毫开尔文温度下金刚石中硅空位自旋的全光控制

All-Optical Control of the Silicon-Vacancy Spin in Diamond at Millikelvin Temperatures.

作者信息

Becker Jonas N, Pingault Benjamin, Groß David, Gündoğan Mustafa, Kukharchyk Nadezhda, Markham Matthew, Edmonds Andrew, Atatüre Mete, Bushev Pavel, Becher Christoph

机构信息

Naturwissenschaftlich-Technische Fakultät, Fachbereich Physik, Universität des Saarlandes, Campus E2.6, 66123 Saarbrücken, Germany.

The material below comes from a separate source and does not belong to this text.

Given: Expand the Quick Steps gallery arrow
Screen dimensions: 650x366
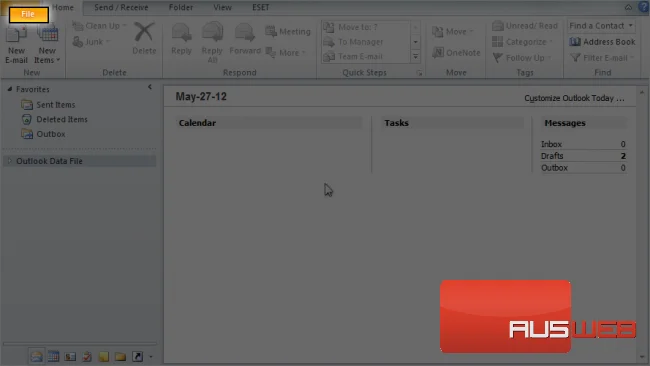Looking at the screenshot, I should (415, 56).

Cavendish Laboratory, University of Cambridge, JJ Thomson Ave, Cambridge CB3 0HE, United Kingdom.

出版信息

Phys Rev Lett. 2018 Feb 2;120(5):053603. doi: 10.1103/PhysRevLett.120.053603.

DOI:10.1103/PhysRevLett.120.053603

PMID:29481176

Abstract

The silicon-vacancy center in diamond offers attractive opportunities in quantum photonics due to its favorable optical properties and optically addressable electronic spin. Here, we combine both to achieve all-optical coherent control of its spin states. We utilize this method to explore spin dephasing effects in an impurity-rich sample beyond the limit of phonon-induced decoherence: Employing Ramsey and Hahn-echo techniques at temperatures down to 40 mK we identify resonant coupling to a substitutional nitrogen spin bath as limiting decoherence source for the electron spin.

摘要

由于其良好的光学性质和可光学寻址的电子自旋，金刚石中的硅空位中心在量子光子学中提供了诱人的机会。在这里，我们将两者结合起来，实现对其自旋态的全光相干控制。我们利用这种方法在一个杂质丰富的样品中探索超出声子诱导退相干极限的自旋退相效应：在低至40 mK的温度下采用拉姆齐和哈恩回波技术，我们确定与替代氮自旋池的共振耦合是电子自旋退相干的限制源。